[Screenshot and document pointing data]

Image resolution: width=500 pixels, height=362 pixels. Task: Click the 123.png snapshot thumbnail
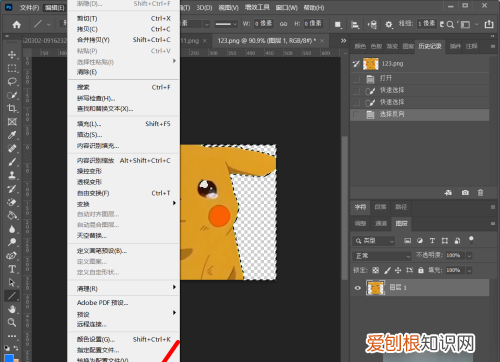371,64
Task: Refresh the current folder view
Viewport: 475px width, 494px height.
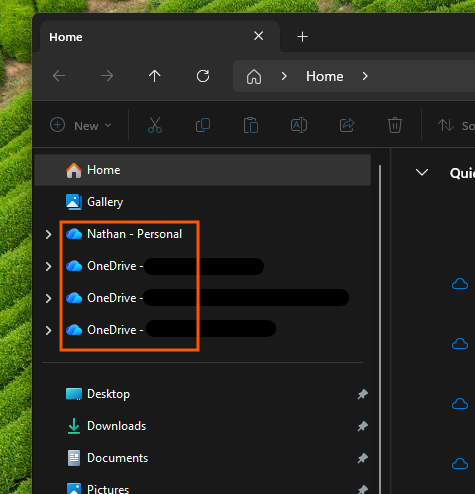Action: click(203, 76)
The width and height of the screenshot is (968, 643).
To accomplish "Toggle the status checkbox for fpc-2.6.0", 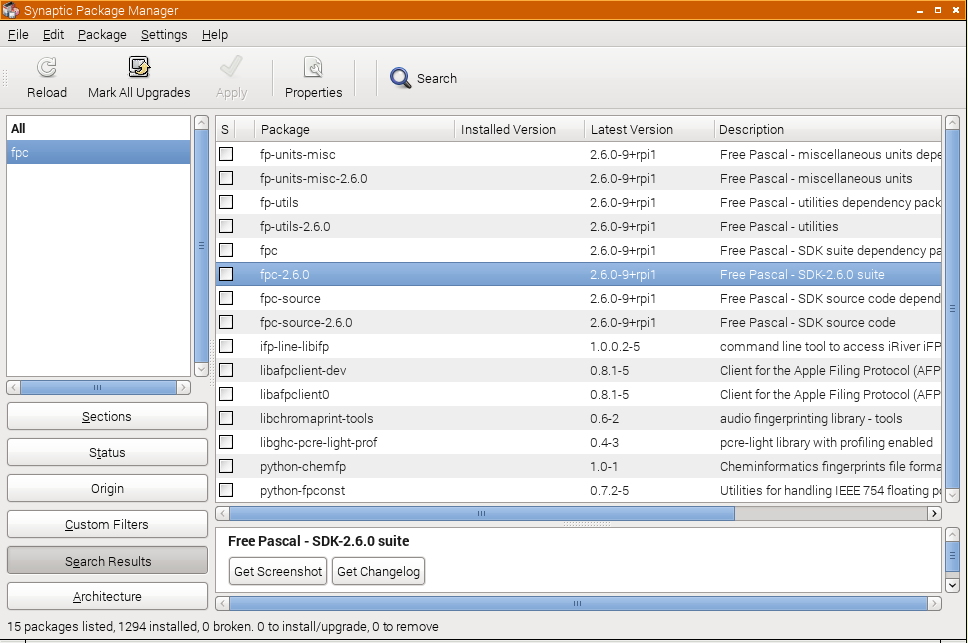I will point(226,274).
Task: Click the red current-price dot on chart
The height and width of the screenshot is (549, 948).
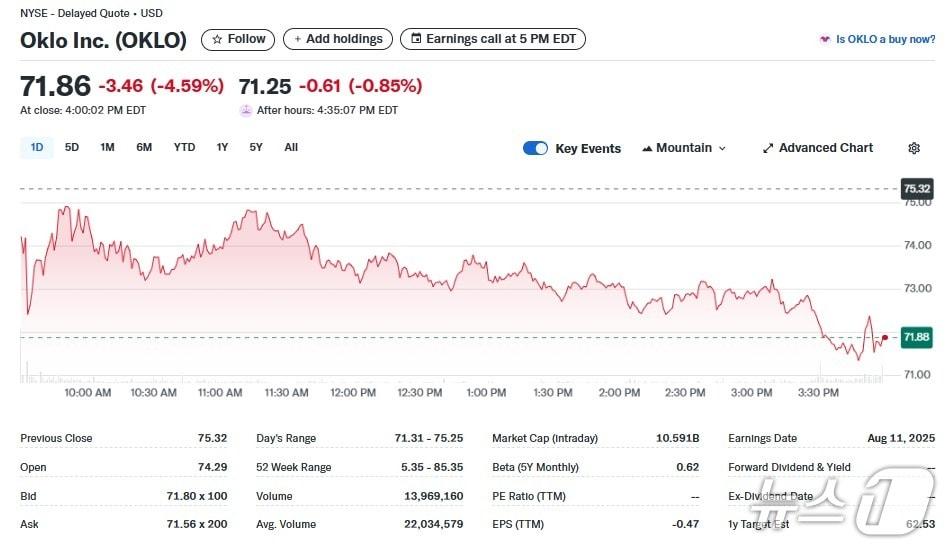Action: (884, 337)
* * *
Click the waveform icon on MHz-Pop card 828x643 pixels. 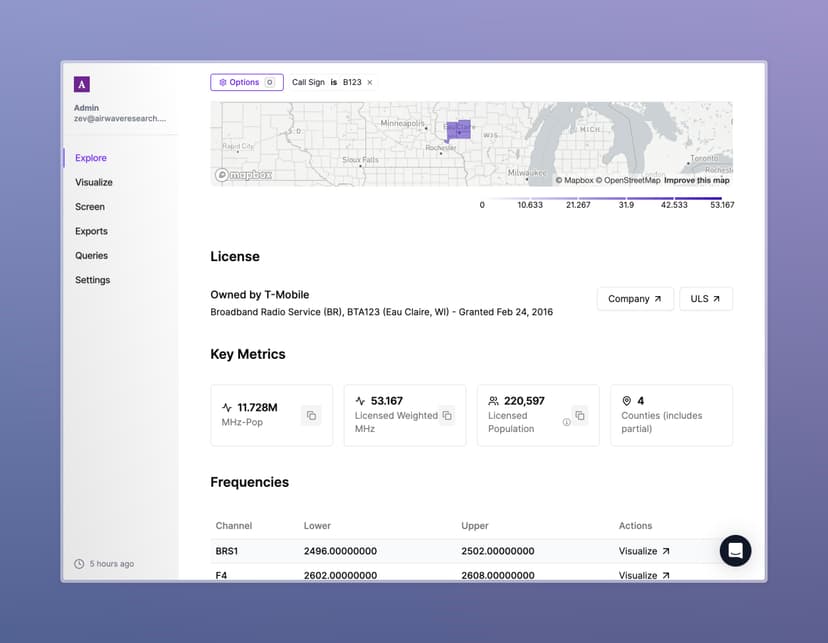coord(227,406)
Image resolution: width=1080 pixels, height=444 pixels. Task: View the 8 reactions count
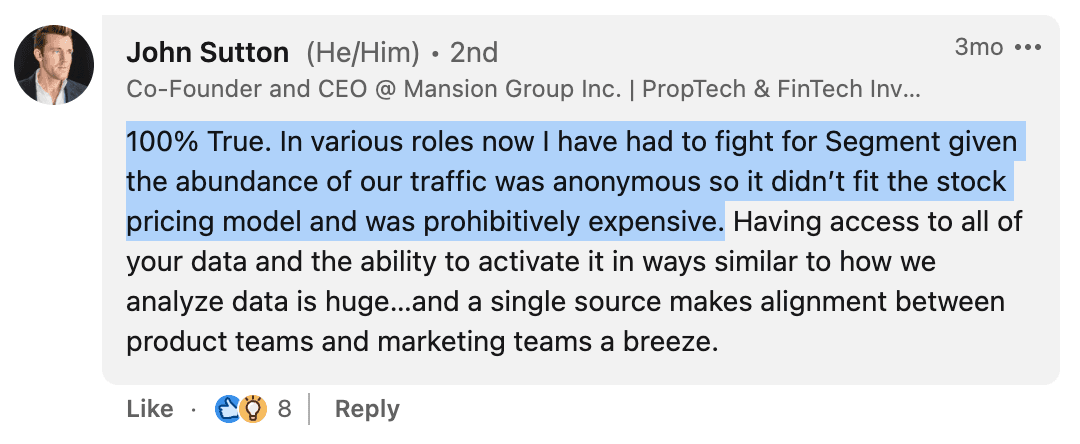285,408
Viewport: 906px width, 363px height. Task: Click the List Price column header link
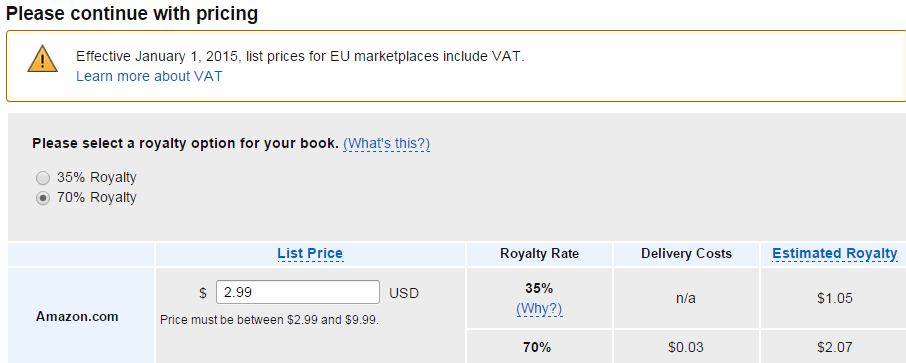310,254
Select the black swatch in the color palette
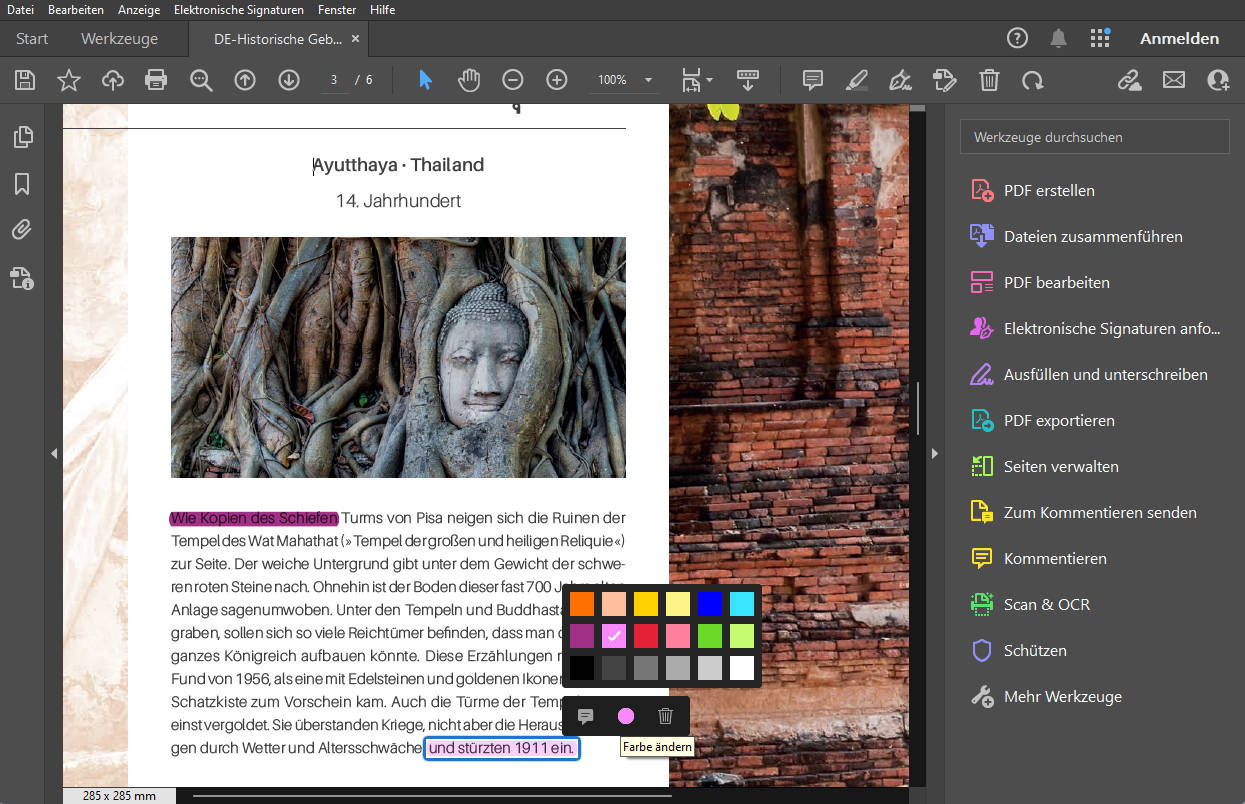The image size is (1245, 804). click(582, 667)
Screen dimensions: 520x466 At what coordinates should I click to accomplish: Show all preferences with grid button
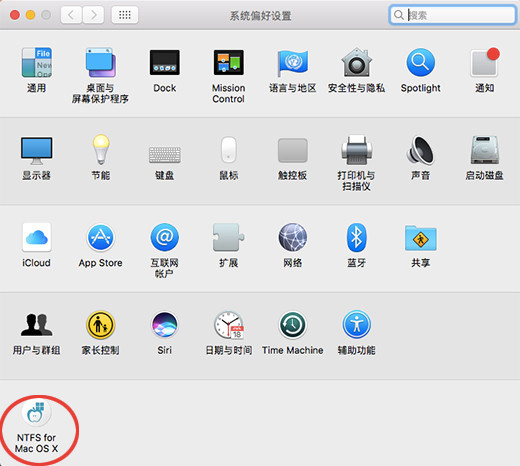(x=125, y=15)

■ TASK STATEMENT ■
State how many lines of the data contain the string "current", counting only matches with the same letter case. Give the number alone.

■ WRITTEN ANSWER ■
2